# 38 Years - Trials, Tribulations and Love



## BootsAndJeans

I am posting this here, because ultimately, we have had and do have a successful marriage. This is not to say life has been roses every day. We have had our issues, but have overcome them. She came from a stable family, I came from a broken and dysfunctional home and had (probably still have) abandonment issues because of it.

I met her in high school, when I was a senior. I attended college in our hometown and we married the summer after she graduated. After marriage, I accepted a scholarship at a larger university in a larger city and we moved there. I went to school and worked part time, she got a job at a car dealership. Overall, I was doing ok in school and in our marriage for about 8 months. My wife, who by this time was 18 and I was 20, started talking non-stop about this "wonderful" sales manager at her job, how smart, charming, etc. that he was. Being young and not mature, I blew up at her and got jealous. She cried and stopped mentioning him. A few days or weeks later, I honestly cannot remember exactly from 37 years ago, one of the women she worked with, came to where I worked one afternoon and warned me about this guy. That if my wife was not cheating with him, she was seriously infatuated with him and that he had a reputation and history as what would now be described as a player. I decribe this as "the incident'".
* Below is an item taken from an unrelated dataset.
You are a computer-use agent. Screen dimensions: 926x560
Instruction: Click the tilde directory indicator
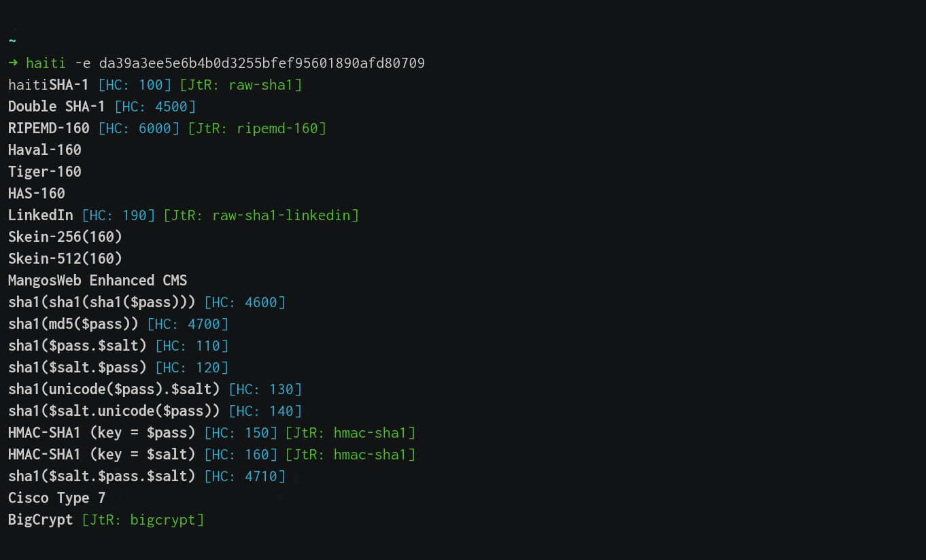point(12,41)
Due to me being very young, not confident and my abandonment issues, instead of addressing this with her, I panicked. I immediately dropped out of school and told her we were moving back to our hometown. We moved back and went on with our lives. To this day, I have never brought this incident up with her again. Frankly, whether she had a love affiar with his guy or was just infatuated with him is a moot point. In the intervening years, I joined the military and we raised two amazing children. Twice, "the incident" really bothered me and I reacted badly to it, badly enough to almost destroy our marriage and family.

The first time was after our first child was born. My wife became totally focused on our child, beyond what is normal. She cut me out completely, in every way. She took care of him, she did not want my help and she withdrew affection from me. In retrospect, I really wish there had been pre-parental counseling of some sort. Anyway, about 10 months after he was born, Iraq invaded Kuwait and I volunteered to deploy. I volunteered for every combat mission I could, I really had no desire to continue living as I had been. Obviously, I survived. When this happened, my abandonment issue and of her withdrawing from me caused "the incident" to really bother me. When I got back, I told her I would not live like this anymore and we found counseling.

The second event was in the late 1990's. I was out of active duty by this time and we were raising our still small children. For whatever reason, she withdrew sexually and emotionally from me and I from her. I also had employment issues around this time, and my abandonment issue caused "the incident" to really effect me. I decided again, that we needed to start again. Her and the kids moved in with my parents and I left the state to try and find a job somewhere else on the West Coast. Again, I felt my life was in free-fall and did not want to live anymore. One night, I found myself at a scenic overlook in the Sierra Nevada mountains and was going to jump off a cliff. Something in my mind told me there was something wrong. I drove to the nearest VA hospital and checked myself in. Turned out I had a chemical imbalance, plus PTSD, which was mostly caused by war time stuff.

Since then, I have established a successful civilian career and our children have graduated from college and started their own lives. I have really focused on dealing with my own mental issues. This year, I was diagnosed with renal cancer and had surgery ( I am cancer free) . My surgeon told me that the tumor probably started 8 - 12 years ago. In the last 10 years, my wife and I had only been intimate once. The cancer and subsidiary effects really effected me, I felt like crap but did not know why. I was constantly fatigued, my sex drive died, I gained weight, etc.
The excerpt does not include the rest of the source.